### TASK DIRECTIONS
Find the line with "Task: Click the bold" and the line with "Task: Click the eventplanner.net address bar" in the entries below; output exactly those two lines, every line between them, and no others.
*** Opening of PROVIDED RECORDS ***
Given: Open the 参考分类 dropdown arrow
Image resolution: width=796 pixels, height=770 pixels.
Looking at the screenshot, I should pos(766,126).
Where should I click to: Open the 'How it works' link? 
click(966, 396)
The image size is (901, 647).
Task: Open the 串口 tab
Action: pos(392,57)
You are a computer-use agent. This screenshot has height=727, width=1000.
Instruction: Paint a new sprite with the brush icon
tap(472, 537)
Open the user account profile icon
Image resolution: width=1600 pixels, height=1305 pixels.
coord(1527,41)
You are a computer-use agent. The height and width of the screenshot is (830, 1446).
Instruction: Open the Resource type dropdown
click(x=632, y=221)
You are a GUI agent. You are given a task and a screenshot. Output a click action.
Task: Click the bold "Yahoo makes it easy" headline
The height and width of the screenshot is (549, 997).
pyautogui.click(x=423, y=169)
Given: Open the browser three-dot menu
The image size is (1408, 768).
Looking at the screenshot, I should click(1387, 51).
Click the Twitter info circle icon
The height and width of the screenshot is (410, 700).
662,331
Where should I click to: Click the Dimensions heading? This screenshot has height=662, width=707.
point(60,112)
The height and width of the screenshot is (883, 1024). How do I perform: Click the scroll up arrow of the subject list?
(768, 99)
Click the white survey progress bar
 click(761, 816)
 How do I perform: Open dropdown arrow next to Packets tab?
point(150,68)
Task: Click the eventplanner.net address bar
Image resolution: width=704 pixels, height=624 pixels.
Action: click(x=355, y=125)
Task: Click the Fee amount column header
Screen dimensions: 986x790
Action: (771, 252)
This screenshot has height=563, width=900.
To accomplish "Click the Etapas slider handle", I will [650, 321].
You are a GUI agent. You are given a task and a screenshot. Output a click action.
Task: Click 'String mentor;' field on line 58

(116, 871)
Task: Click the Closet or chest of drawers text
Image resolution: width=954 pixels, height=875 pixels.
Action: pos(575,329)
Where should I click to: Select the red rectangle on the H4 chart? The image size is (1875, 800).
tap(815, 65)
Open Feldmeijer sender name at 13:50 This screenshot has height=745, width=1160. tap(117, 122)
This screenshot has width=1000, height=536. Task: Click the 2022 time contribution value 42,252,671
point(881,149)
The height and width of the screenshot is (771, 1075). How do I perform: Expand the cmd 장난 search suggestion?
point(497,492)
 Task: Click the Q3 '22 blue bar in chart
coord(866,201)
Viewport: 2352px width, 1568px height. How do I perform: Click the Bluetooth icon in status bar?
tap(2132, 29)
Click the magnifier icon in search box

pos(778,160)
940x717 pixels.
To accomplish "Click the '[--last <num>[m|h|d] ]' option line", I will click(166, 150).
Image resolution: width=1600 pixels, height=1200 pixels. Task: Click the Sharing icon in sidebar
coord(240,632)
*** Close of PROVIDED RECORDS ***
### OUTPUT BELOW
Task: Click the bold "Yahoo makes it easy" headline
The height and width of the screenshot is (549, 997).
pyautogui.click(x=423, y=169)
Given: Open the browser three-dot menu
The image size is (1408, 768).
Looking at the screenshot, I should click(1387, 51).
Click the Twitter info circle icon
The height and width of the screenshot is (410, 700).
662,331
Where should I click to: Click the Dimensions heading? This screenshot has height=662, width=707.
point(60,112)
The height and width of the screenshot is (883, 1024). How do I perform: Click the scroll up arrow of the subject list?
(768, 99)
Click the white survey progress bar
 click(761, 816)
 How do I perform: Open dropdown arrow next to Packets tab?
point(150,68)
Task: Click the eventplanner.net address bar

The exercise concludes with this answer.